- [REQUEST]
Shift every coordinate value by 10 and rewrite the data in full, starting at the line that contains "Where should I click to: Select" and stopping after the line that contains "Click the dark".

- [ROWS]
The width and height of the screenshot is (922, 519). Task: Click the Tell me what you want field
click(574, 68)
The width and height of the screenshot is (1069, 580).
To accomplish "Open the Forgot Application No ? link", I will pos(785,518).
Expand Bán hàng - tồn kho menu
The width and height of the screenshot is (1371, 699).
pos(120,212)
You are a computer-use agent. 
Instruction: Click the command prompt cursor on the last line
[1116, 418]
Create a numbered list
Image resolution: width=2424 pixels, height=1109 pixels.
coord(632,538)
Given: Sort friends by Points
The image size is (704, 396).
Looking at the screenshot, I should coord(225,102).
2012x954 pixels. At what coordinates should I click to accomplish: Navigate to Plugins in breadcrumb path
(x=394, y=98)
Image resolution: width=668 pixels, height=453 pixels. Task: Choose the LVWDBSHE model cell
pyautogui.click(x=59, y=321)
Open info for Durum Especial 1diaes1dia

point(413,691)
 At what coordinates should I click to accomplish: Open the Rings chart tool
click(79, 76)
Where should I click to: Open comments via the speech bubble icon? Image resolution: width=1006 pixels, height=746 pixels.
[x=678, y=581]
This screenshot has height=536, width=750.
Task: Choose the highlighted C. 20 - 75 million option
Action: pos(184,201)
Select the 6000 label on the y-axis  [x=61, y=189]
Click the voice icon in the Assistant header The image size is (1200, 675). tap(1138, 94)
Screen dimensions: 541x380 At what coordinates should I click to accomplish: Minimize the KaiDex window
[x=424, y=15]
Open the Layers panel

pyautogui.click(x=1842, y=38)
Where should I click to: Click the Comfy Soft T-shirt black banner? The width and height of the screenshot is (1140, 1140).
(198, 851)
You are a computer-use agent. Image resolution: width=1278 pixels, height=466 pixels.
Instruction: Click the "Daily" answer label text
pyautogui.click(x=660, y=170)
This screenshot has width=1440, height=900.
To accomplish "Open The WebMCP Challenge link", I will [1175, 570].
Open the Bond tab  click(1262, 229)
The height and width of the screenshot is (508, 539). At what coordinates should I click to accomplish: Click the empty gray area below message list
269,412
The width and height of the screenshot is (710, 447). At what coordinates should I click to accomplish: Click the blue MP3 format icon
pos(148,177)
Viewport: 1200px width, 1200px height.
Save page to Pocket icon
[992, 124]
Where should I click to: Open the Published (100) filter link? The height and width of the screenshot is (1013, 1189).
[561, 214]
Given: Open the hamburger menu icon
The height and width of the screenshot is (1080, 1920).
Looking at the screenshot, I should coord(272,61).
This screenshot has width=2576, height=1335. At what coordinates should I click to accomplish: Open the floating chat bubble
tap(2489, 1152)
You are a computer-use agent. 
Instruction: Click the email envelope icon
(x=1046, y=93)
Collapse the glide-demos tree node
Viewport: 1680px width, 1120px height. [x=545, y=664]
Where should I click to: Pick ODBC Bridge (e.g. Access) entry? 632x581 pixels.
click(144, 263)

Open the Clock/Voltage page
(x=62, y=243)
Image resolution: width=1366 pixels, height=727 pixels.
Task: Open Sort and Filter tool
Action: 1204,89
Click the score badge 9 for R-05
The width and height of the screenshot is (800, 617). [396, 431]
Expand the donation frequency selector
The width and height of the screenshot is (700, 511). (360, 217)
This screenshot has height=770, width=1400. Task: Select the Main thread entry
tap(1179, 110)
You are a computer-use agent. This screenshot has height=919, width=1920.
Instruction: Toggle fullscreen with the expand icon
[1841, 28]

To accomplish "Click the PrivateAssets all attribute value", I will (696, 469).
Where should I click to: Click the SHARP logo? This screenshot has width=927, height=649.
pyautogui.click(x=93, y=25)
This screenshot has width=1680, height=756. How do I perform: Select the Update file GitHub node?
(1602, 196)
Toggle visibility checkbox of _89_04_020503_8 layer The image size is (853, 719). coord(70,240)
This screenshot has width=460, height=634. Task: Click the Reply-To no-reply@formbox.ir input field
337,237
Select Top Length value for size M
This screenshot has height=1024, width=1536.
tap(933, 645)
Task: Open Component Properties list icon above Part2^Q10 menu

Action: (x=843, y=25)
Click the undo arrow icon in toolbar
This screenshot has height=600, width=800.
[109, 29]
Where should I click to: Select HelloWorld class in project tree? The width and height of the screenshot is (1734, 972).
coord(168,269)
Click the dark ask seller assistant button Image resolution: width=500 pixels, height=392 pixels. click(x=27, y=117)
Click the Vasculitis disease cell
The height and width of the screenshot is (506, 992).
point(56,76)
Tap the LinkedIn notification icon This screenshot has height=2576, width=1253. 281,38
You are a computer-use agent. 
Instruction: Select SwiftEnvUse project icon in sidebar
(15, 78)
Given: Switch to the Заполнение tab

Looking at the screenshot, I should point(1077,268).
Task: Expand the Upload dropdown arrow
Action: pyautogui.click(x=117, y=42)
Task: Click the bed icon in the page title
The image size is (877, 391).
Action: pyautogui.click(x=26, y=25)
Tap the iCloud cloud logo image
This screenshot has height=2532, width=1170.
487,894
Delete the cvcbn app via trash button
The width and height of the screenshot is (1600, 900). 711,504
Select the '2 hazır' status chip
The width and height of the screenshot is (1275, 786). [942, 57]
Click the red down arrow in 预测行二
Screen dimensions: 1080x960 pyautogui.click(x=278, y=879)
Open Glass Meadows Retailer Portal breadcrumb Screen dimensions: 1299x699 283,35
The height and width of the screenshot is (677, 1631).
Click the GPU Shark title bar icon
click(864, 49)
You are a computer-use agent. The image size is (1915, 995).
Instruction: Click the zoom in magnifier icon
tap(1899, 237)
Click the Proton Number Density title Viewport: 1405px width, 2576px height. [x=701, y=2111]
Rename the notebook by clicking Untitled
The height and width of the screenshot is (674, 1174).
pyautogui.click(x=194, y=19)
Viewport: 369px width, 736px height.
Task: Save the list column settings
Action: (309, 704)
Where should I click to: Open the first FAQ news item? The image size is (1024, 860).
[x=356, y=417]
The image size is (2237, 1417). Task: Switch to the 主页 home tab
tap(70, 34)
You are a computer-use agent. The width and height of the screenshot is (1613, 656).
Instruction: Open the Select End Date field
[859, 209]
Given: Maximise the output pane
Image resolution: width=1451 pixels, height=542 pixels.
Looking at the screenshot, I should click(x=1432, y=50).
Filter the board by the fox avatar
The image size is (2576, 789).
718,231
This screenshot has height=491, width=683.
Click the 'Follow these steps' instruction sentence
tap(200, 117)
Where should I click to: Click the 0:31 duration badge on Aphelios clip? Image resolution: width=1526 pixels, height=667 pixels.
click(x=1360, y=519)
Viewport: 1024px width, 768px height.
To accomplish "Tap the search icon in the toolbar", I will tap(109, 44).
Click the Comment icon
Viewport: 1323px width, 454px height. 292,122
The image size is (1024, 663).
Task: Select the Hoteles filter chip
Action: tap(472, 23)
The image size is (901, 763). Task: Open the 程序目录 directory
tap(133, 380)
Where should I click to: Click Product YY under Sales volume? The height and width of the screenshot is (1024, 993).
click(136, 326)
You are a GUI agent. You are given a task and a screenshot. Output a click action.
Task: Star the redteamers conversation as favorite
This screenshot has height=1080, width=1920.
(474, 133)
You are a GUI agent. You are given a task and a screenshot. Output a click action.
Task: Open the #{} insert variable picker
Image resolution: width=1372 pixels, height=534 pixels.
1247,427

- [FINAL RESULT]
Where should I click to: Select HelloWorld class in project tree? The width and height of the screenshot is (1734, 972).
coord(178,279)
Click the dark ask seller assistant button Image resolution: width=500 pixels, height=392 pixels. click(x=37, y=127)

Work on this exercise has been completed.